» What is needed
Reproduce the lines verbatim from the line with "The image size is (656, 599)." up to and including the line with "Action: coord(213,443)".
---------- Working data
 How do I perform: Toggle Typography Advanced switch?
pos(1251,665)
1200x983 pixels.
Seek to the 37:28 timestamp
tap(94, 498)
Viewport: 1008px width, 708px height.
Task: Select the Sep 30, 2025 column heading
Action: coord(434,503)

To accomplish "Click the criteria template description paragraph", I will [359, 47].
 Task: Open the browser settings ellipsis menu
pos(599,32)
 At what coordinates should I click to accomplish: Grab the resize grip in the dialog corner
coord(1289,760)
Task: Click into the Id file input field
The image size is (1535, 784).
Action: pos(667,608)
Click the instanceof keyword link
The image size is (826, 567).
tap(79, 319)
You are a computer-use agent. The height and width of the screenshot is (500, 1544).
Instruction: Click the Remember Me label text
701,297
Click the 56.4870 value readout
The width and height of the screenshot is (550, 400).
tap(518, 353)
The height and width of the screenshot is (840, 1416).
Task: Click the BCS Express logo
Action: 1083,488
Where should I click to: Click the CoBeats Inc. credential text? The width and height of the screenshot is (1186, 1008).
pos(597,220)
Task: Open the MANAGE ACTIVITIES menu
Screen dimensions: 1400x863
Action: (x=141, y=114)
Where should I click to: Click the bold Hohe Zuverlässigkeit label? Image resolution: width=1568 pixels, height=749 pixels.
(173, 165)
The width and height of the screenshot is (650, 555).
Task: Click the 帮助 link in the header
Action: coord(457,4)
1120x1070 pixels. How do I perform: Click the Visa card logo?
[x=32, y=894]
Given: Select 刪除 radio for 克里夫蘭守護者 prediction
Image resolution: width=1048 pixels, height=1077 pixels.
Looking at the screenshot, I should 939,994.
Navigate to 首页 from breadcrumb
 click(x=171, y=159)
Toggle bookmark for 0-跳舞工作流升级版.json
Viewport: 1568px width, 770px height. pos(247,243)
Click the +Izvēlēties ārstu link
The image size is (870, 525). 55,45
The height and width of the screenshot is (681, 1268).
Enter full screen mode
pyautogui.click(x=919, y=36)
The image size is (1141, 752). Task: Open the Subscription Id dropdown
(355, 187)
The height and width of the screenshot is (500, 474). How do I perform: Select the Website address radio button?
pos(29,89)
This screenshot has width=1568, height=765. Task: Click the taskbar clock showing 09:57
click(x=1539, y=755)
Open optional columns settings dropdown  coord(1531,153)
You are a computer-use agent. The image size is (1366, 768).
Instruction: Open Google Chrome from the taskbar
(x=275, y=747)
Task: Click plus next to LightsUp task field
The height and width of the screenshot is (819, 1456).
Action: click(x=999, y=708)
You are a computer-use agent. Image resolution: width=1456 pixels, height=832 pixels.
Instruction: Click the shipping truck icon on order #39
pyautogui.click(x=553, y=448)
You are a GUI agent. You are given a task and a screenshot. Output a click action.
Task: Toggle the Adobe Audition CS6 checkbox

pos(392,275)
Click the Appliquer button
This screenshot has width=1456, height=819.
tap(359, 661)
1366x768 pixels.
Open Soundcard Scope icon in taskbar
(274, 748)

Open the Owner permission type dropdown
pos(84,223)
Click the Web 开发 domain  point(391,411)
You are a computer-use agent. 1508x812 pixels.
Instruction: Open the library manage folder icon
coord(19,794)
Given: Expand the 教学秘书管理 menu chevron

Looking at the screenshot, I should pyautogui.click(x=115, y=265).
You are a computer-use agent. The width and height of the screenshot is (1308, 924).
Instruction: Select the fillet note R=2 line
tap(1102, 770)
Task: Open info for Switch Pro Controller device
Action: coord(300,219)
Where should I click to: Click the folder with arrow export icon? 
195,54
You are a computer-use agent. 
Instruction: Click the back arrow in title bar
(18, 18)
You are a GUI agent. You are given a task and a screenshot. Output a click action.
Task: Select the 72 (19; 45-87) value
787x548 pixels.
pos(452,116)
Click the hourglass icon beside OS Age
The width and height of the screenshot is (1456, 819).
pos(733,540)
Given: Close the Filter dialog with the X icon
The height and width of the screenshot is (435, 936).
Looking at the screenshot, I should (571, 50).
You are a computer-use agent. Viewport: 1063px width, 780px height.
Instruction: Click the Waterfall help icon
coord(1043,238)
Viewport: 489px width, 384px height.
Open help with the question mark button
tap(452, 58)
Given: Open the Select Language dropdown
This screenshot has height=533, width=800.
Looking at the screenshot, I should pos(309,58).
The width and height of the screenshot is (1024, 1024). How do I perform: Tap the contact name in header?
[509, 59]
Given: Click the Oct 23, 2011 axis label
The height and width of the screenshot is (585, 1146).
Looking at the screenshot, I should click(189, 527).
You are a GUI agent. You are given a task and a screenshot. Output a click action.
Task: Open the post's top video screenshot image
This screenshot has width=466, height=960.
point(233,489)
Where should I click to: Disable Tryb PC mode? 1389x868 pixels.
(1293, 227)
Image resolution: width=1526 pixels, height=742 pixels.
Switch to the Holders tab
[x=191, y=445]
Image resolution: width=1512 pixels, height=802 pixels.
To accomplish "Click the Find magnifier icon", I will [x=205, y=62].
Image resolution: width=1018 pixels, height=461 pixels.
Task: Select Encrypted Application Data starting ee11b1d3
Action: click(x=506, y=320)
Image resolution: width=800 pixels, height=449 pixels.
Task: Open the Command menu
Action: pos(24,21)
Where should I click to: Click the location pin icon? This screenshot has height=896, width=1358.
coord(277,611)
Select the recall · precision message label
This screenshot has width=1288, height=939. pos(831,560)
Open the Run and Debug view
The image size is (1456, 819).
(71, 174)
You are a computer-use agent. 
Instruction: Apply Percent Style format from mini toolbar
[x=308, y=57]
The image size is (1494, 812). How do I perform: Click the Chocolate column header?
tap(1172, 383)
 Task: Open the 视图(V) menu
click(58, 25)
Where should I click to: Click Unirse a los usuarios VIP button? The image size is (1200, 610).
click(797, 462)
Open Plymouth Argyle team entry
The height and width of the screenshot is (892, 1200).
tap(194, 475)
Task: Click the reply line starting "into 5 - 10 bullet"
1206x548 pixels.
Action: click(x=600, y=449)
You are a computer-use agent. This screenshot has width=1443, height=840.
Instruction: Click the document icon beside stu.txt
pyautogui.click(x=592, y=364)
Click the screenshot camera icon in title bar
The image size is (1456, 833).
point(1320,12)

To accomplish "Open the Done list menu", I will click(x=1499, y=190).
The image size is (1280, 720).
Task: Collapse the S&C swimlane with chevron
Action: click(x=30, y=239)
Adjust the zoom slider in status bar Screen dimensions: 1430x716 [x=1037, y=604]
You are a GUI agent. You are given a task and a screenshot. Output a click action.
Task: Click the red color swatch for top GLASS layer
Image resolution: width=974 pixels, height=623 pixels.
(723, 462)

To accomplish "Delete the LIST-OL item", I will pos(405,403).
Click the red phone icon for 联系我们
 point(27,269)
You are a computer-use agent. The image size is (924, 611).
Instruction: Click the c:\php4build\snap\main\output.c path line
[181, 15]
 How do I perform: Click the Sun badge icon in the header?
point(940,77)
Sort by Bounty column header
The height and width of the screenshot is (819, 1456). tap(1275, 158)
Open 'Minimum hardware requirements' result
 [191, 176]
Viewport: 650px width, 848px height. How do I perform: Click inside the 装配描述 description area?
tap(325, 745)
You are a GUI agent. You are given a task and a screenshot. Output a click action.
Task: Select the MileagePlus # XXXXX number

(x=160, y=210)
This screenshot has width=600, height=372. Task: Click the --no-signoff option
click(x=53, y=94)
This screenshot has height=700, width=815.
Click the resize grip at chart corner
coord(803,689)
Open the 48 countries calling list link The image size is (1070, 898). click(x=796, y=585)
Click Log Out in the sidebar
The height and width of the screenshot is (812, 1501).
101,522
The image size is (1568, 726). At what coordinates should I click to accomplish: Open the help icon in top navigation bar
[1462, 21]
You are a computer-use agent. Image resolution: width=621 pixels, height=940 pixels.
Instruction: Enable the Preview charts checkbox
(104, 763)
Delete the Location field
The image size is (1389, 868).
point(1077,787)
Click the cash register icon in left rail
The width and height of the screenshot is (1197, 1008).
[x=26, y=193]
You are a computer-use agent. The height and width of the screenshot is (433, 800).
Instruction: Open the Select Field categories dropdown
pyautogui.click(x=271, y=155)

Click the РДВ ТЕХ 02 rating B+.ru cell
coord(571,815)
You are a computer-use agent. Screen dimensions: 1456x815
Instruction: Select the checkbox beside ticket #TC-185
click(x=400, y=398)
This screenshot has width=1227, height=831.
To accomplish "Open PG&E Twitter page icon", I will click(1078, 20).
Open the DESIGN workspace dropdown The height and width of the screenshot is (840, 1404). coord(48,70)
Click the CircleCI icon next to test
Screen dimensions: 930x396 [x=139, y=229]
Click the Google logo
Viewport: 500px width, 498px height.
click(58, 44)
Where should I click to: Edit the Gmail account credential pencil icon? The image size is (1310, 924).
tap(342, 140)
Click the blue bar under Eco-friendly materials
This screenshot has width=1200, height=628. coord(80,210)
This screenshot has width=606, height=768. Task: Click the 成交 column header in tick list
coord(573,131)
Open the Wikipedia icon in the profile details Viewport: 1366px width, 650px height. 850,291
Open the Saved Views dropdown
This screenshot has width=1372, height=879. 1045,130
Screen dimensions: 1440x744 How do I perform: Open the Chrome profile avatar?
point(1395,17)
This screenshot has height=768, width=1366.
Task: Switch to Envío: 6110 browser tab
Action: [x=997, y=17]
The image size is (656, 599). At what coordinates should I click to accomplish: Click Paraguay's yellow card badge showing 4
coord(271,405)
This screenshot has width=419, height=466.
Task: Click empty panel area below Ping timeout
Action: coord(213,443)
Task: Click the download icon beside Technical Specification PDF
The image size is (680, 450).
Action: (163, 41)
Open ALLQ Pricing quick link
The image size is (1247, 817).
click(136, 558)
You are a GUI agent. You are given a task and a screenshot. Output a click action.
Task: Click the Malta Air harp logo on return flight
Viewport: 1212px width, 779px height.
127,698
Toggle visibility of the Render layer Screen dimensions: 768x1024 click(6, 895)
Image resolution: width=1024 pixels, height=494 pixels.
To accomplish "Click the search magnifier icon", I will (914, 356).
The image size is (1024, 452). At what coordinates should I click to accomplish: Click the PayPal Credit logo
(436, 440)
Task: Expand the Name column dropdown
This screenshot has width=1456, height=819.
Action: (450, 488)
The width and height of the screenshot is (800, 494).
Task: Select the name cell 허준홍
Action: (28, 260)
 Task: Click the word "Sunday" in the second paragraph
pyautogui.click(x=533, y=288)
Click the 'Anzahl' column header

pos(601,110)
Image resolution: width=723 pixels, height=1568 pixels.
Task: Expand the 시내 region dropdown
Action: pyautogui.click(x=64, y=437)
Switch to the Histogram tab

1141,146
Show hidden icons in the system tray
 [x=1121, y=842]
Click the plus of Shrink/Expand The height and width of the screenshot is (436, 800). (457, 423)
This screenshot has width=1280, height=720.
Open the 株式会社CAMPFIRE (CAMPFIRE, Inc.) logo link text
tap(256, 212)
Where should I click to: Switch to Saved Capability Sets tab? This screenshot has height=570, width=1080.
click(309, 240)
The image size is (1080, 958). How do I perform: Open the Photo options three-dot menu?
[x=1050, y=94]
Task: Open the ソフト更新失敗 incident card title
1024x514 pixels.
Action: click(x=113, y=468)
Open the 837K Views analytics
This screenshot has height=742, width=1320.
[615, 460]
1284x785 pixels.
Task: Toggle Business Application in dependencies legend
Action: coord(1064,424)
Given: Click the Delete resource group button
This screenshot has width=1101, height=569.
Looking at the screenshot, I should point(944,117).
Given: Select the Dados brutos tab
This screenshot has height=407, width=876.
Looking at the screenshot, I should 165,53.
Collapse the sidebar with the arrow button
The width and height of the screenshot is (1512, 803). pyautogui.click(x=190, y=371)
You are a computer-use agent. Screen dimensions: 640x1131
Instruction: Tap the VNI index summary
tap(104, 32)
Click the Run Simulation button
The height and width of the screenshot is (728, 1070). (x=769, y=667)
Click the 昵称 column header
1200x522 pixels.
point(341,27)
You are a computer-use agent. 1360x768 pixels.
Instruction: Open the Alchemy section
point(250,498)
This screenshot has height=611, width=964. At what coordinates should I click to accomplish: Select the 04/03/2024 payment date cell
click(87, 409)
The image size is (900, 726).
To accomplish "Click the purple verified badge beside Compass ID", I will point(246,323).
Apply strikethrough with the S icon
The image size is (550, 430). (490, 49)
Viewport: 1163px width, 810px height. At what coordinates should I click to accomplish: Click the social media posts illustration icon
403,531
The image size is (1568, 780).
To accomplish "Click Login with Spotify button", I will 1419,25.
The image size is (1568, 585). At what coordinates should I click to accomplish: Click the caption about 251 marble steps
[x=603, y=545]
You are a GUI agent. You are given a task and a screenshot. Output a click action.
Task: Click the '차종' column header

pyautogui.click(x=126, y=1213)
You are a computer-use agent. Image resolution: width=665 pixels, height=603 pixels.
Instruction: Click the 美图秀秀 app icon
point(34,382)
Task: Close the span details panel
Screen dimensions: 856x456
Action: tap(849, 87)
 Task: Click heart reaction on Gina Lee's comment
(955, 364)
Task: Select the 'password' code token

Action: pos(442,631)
--------------------
» Answer below
The image size is (656, 599). At what coordinates should I click to accomplish: Click Paraguay's yellow card badge showing 4
coord(271,405)
This screenshot has width=419, height=466.
Task: Click empty panel area below Ping timeout
Action: coord(213,443)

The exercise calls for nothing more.